The Buzzing@Hearst project increased traffic to Hearst’s 250+ Web sites by 25%. This was no easy feat, and McFarland, vice president of data science at Hearst, managed to make this happen with US$200,000 and a team of two, he explained to the audience at the Big Data Media Conference, a joint venture of World Newsmedia Network (WNMN) and INMA.
McFarland says Hearst isn’t in the publishing business. Not even in the media business. “It is really in the data distribution business,” he said, as the company is creating and disseminating 100 to 200 GB of data a day. “Data is the gasoline.”
The world has lost the customer — that is why people are working around the clock to chase the customer, McFarland said. When he started in 1990, customer data was mostly gathered by surveys whose results came in a bound book or CD-ROM. And people would build their business on this.
Today, it is called clickstream data that comes directly from Web site.
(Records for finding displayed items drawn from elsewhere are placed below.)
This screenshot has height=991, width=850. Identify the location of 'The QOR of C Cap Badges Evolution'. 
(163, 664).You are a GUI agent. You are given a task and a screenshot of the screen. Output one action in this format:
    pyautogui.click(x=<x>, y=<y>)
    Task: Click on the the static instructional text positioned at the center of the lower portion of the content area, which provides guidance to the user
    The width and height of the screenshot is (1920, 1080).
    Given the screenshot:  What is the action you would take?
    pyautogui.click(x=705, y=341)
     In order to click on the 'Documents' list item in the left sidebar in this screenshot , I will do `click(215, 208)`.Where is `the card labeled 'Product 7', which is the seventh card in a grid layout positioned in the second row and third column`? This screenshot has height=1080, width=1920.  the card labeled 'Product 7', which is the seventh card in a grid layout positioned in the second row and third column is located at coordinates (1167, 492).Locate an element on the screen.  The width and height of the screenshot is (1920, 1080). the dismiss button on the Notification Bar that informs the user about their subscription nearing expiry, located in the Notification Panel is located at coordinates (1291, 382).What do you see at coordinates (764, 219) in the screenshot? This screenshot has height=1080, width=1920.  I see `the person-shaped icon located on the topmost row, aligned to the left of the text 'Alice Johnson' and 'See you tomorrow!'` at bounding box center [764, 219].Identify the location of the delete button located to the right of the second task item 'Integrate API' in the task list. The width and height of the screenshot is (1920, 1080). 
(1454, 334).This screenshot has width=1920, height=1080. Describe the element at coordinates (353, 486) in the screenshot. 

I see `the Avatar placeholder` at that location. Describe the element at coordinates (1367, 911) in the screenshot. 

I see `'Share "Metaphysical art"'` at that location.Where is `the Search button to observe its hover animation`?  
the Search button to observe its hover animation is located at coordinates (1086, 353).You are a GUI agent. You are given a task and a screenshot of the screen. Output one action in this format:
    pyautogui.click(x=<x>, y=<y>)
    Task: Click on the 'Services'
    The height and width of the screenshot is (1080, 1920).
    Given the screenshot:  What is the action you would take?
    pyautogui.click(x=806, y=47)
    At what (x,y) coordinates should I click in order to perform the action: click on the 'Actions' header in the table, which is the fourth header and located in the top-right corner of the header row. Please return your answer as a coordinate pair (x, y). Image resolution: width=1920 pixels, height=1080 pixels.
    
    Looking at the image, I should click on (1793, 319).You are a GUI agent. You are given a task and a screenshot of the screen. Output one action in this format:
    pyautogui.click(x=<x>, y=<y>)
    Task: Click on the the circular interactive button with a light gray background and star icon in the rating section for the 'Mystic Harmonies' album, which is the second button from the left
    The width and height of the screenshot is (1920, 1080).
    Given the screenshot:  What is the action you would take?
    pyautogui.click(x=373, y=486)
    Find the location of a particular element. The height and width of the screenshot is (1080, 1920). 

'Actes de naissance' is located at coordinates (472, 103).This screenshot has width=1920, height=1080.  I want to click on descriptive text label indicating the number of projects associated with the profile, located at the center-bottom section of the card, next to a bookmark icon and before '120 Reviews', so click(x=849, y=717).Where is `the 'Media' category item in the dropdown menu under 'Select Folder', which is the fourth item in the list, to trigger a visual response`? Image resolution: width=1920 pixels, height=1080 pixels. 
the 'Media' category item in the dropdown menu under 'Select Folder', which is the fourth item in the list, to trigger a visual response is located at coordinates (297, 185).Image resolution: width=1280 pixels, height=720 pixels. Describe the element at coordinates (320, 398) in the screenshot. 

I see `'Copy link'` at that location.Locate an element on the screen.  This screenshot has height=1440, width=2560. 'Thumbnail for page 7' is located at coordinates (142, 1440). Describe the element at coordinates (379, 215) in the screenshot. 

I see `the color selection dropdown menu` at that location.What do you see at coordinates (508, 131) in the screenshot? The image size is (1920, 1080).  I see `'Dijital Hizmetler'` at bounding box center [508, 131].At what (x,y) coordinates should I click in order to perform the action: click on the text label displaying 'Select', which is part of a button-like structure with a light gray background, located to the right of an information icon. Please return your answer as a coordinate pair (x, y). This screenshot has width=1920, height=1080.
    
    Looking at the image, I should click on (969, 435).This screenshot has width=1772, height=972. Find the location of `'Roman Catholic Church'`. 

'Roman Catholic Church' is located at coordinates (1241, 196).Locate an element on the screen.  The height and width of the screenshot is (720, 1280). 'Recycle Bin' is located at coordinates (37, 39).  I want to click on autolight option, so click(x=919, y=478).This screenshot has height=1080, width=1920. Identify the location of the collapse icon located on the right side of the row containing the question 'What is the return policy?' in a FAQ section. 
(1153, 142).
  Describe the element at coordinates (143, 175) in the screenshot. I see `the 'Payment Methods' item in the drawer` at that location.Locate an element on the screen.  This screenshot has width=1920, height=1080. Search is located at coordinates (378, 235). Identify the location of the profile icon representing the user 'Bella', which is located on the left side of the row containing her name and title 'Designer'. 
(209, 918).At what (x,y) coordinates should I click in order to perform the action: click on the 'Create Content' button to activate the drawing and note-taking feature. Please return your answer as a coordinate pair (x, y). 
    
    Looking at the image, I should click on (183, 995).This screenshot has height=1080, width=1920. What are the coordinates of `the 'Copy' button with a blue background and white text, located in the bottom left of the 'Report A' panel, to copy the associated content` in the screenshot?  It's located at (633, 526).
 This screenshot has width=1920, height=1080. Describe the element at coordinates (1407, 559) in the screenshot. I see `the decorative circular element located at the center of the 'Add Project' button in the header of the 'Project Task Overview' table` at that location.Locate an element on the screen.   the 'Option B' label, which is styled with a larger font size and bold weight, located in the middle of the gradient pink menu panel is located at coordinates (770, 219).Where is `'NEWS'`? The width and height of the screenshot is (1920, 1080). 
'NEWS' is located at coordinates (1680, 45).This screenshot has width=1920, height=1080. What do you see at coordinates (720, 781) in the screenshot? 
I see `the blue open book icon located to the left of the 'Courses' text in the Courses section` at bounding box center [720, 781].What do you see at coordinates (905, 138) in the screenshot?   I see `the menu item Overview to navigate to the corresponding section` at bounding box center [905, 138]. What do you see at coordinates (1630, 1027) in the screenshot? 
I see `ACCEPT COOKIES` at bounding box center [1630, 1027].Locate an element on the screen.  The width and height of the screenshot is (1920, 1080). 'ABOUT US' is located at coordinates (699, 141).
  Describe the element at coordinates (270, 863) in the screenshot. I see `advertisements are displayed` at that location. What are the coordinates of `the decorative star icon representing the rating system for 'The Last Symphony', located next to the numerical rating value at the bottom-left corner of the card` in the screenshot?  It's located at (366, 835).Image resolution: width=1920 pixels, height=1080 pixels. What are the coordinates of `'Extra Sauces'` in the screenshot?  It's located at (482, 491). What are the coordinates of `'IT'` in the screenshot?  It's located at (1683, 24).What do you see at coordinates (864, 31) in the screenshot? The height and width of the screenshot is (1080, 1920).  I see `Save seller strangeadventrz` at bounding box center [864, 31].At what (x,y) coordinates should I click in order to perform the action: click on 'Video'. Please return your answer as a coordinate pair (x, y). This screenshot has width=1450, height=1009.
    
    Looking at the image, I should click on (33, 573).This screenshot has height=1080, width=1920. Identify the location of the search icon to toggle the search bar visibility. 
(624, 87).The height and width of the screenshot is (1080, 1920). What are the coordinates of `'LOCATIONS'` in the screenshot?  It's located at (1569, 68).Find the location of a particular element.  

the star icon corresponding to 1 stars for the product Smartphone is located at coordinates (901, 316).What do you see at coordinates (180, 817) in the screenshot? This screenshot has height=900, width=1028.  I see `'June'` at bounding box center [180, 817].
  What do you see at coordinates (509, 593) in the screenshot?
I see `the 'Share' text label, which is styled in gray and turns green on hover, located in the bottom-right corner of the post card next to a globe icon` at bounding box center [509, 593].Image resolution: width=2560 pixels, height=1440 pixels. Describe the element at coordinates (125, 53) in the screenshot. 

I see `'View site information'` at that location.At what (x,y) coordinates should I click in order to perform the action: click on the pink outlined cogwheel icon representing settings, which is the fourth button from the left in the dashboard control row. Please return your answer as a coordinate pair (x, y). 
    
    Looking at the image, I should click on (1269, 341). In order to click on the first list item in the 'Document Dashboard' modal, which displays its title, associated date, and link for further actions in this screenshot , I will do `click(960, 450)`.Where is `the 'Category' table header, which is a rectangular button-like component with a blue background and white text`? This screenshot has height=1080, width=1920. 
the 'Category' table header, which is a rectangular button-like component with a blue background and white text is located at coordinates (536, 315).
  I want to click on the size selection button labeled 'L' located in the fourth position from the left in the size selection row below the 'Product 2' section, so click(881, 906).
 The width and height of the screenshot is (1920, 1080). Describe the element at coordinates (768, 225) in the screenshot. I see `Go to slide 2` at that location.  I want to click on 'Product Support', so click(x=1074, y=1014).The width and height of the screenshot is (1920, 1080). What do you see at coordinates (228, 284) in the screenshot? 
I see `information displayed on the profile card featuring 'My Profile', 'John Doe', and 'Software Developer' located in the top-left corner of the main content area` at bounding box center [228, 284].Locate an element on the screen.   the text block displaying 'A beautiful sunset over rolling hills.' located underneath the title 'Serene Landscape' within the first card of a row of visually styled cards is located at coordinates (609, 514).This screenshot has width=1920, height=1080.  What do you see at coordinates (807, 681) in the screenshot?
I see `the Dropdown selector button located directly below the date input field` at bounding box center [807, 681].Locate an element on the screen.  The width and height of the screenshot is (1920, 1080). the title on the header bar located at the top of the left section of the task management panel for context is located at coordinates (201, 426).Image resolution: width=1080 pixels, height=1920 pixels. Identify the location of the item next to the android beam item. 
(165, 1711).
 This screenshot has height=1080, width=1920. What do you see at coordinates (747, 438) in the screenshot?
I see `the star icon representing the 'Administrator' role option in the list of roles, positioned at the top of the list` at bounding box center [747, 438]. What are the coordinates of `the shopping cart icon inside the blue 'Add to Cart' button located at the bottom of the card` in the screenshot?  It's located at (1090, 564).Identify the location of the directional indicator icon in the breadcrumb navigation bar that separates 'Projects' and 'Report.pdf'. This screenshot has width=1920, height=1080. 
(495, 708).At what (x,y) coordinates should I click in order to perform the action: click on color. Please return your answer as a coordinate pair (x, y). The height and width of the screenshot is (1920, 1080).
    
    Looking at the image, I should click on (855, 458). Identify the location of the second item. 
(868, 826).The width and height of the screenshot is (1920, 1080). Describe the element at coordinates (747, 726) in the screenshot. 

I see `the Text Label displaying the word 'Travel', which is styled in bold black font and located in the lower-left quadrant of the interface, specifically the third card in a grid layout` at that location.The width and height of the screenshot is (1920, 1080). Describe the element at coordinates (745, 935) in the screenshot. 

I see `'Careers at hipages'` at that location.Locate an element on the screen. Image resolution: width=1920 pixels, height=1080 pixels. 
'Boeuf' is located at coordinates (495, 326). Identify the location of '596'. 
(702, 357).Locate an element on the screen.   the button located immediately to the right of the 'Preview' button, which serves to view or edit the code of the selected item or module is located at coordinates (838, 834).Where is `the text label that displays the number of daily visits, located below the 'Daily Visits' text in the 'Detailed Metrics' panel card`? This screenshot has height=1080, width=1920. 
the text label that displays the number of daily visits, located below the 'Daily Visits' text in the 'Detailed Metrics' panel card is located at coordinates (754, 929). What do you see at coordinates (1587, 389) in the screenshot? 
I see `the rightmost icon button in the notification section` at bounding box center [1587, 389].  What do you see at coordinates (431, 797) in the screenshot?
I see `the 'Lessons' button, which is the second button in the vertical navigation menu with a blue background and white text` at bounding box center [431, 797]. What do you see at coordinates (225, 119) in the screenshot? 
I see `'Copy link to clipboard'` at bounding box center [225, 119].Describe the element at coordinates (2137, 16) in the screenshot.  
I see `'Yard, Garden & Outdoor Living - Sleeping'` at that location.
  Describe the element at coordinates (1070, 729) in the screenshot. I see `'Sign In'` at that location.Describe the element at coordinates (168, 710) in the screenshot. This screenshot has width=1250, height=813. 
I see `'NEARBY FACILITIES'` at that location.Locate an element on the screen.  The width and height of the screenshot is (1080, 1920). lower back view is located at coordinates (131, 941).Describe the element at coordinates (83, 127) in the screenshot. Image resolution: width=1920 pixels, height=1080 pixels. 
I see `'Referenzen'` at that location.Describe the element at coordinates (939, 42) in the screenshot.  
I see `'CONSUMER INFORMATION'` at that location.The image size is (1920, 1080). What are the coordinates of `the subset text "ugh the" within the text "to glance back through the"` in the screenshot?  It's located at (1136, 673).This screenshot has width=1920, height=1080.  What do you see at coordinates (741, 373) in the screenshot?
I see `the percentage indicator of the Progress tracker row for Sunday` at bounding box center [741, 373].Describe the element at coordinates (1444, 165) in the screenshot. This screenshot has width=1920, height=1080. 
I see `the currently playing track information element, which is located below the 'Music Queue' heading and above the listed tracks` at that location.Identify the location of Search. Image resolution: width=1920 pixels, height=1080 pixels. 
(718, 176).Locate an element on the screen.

Clickstream data is a term to describe big data with velocity. It usually comes in daily from sites like Omniture or Google Analytics. Today, every device from a phone to a watch is transmitting trillions of lifestream data. They are life-trackers. The information from this device is distributed to many different sources.
In a futuristic example that is actually happening today, a person in Australia can think, “Raise my right hand,” and a person in London would perform the action, McFarland said. Thought patterns can be collected through waves; McFarland believes this is the future, helping companies get as close as possible to the customer and their decision-making.
His objective at Hearst was to capture as much of the clickstream as he could: Action (scrolling, mouse movement), events (listening to audio, watching video), geospatial (GPS, movement, proximity), and sensor data (pulse, gait, body temperature).
So McFarland created a data pipeline, allowing the real-time funnelling of the most popular content across all Web site. It also let people to click on it and re-circulate and share this content. He had successfully leveraged the full weight of Hearst’s entire infrastructure.
Here is a practical guide to how he created a data highway that transported data between APIs in much less than five minutes:
Clean the data. No one can much with raw dirty data.
Data science: Create metrics from the cleaned data, such as regression models to forecast performance.
Expose the data.
The whole process took a 105 seconds. “For a data geek, this is awesome,” McFarland said.
Having the right people are key to making the seemingly possible happen, he said. Many people getting out of school are good at one narrow thing — but there are people willing to experiment with multiple narrow things and that is the kind of person a company needs, according to McFarland.